- **Request**
Update the entries below by replacing "dropdown" with "menu", and leave everything else unchanged.

- **Information supplied**
= = = = =

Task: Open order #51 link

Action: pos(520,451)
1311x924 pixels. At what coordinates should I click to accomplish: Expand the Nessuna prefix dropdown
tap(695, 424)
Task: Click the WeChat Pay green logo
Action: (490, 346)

= = = = =

- **Answer for the task**
Task: Open order #51 link

Action: pos(520,451)
1311x924 pixels. At what coordinates should I click to accomplish: Expand the Nessuna prefix menu
tap(695, 424)
Task: Click the WeChat Pay green logo
Action: (490, 346)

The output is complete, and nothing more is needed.